Video will never kill the text star
The majority of corporate videos don’t suit consumption in a corporate environment. Televising an hour long conference or meeting requires the viewer of the video to take an hour out of their day to view something which they can’t scan or skim through first. Yes – creating short video chapters, interesting excerpts etc does make it better but still not as good as just writing it down and letting people read the information.
Text has other advantages over video too; it can be indexed by the search engine and printed, and people can link too or copy the interesting or useful sections they want and easily share them through email or add them to a presentation or document. Text is information people can work with whereas video is information you have to just sit back and consume.
Is video always the medium of the lazy communicator?
Of course there are situations where video works. Say you need to communicate details of your organisation’s latest TV advertising campaign – video is pretty essential! But it needs to accompany the message, not be the message.

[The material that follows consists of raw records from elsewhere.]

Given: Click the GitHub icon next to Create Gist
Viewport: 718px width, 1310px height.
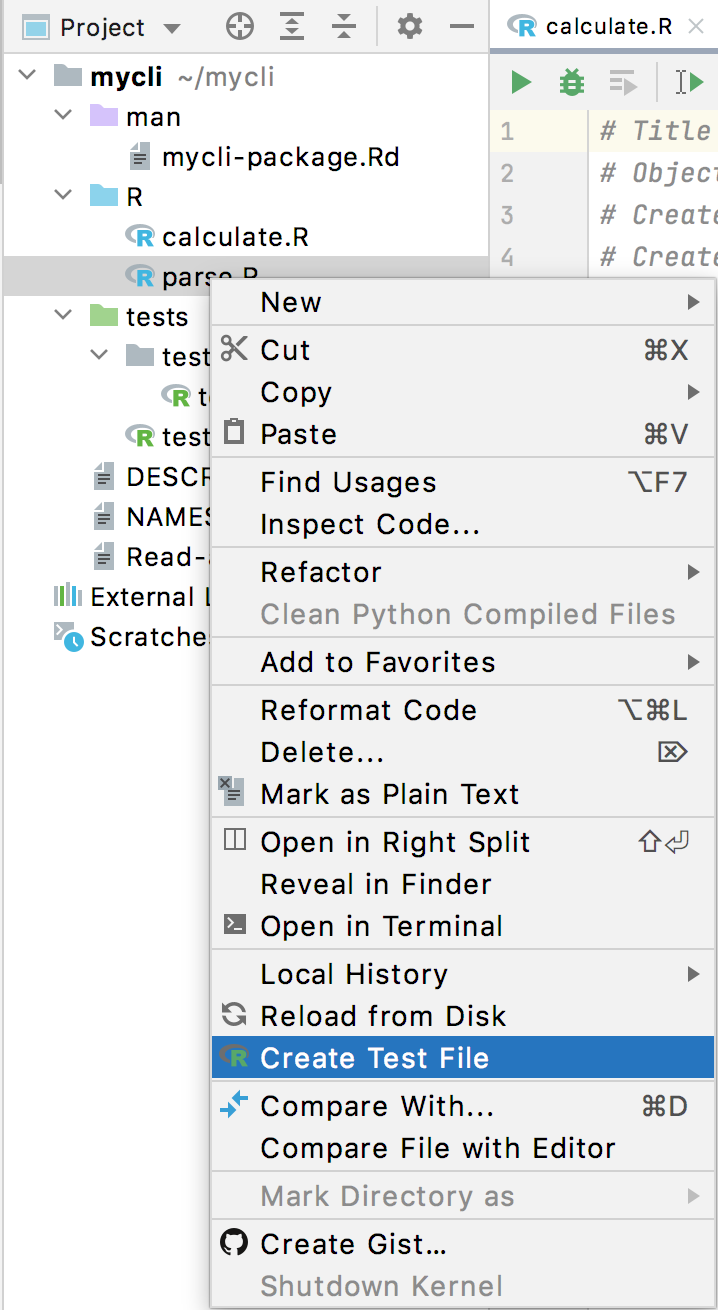Looking at the screenshot, I should (232, 1244).
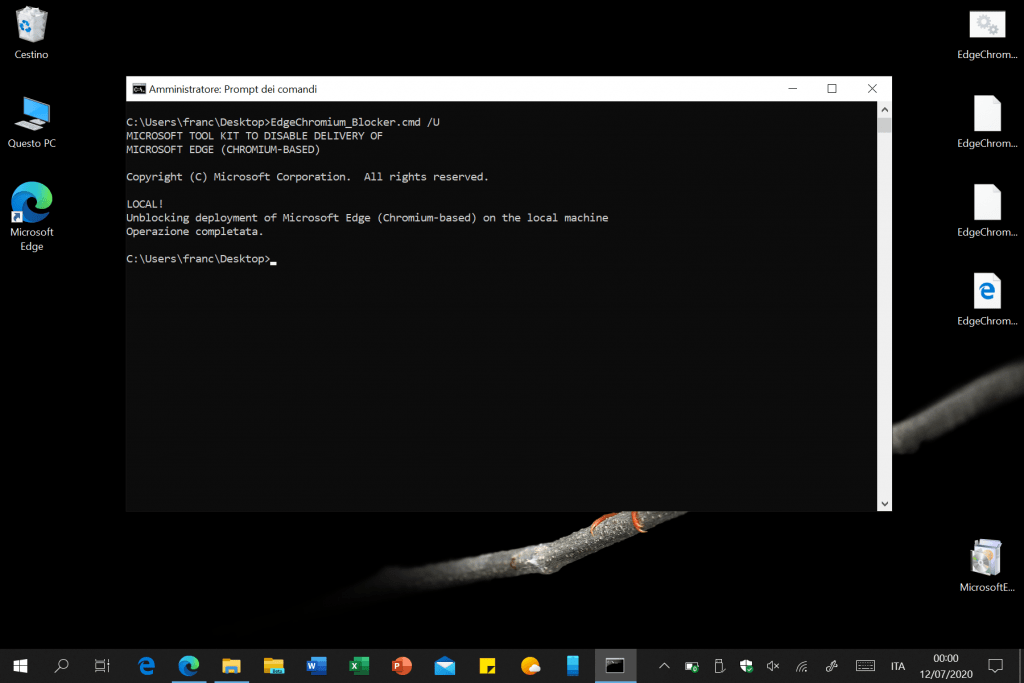Open Task View from the taskbar

pyautogui.click(x=101, y=665)
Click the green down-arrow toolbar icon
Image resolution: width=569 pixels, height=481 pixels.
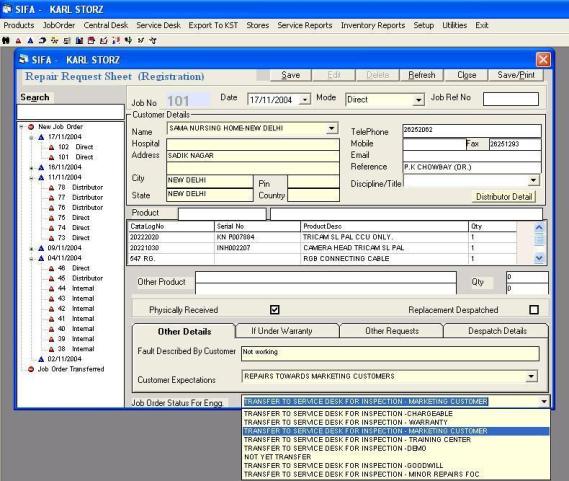coord(128,40)
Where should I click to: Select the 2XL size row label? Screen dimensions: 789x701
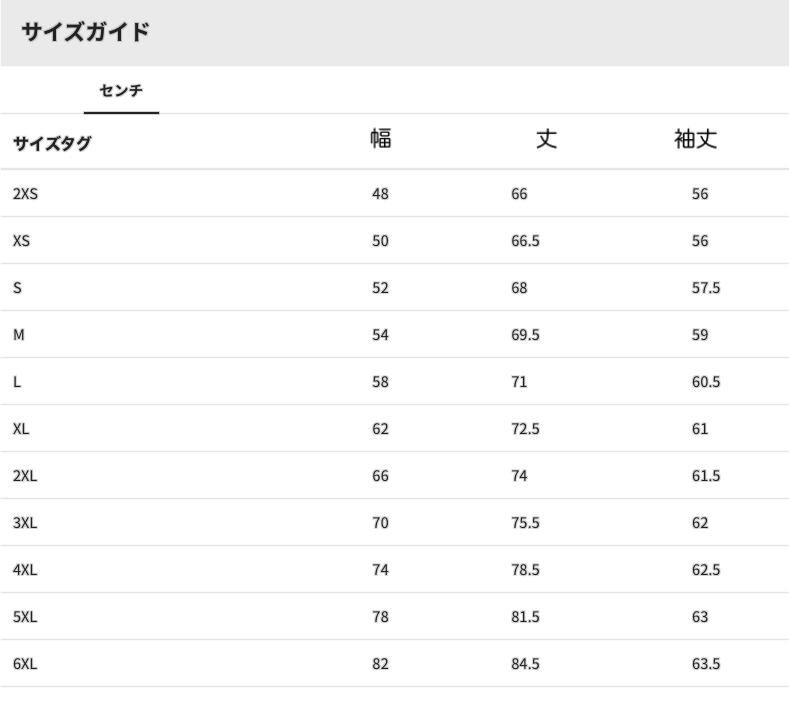coord(25,476)
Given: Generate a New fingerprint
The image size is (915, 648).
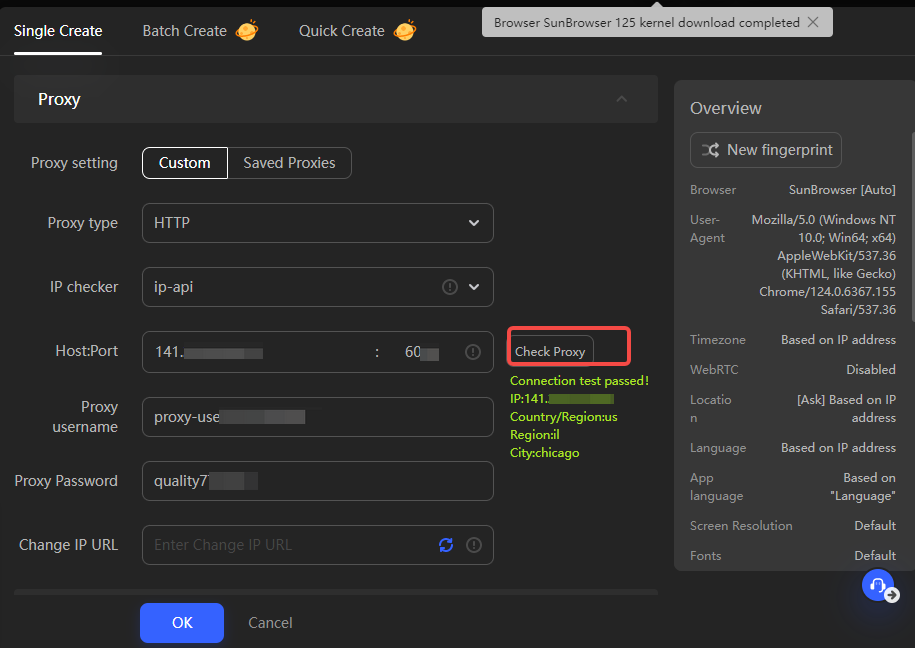Looking at the screenshot, I should [766, 150].
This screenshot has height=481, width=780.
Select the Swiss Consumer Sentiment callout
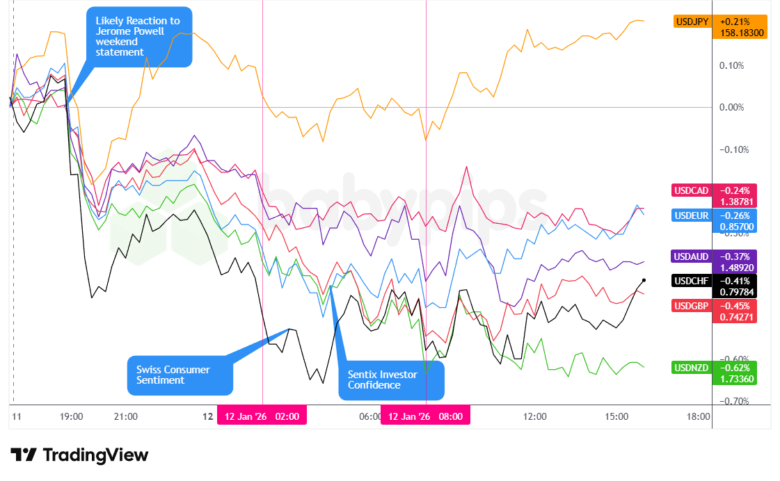180,375
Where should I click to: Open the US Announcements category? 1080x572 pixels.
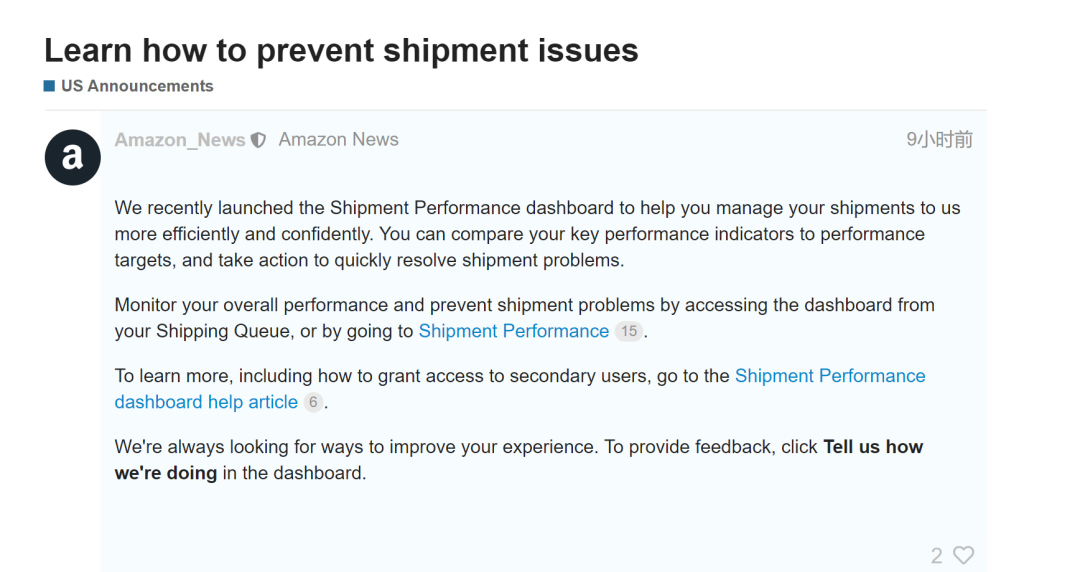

Other good uses we’ve heard of include training videos for complex tasks where what’s visual is important – like how to use the staple function on the printer. The Fire Service have also had success with videos to demo new equipment – but I suspect that, if you are a hunky fireman talking through how to keep you and other people alive, you are more likely to get views than any aging accountant with a comb over will talking about a corporate strategy.
Video or chips?
Given the costs involved in making your organisation video friendly and legal (sound cards, headphones, network upgrades, mobile streaming servers, transcription and closed captioning software to meet Equality regulations, the list goes on) and that video rarely offers anything over and above what a well written article ever will. We’d advise your valuable budgets would get a much higher return invested in other things – like an extra team member, some user research or some team training.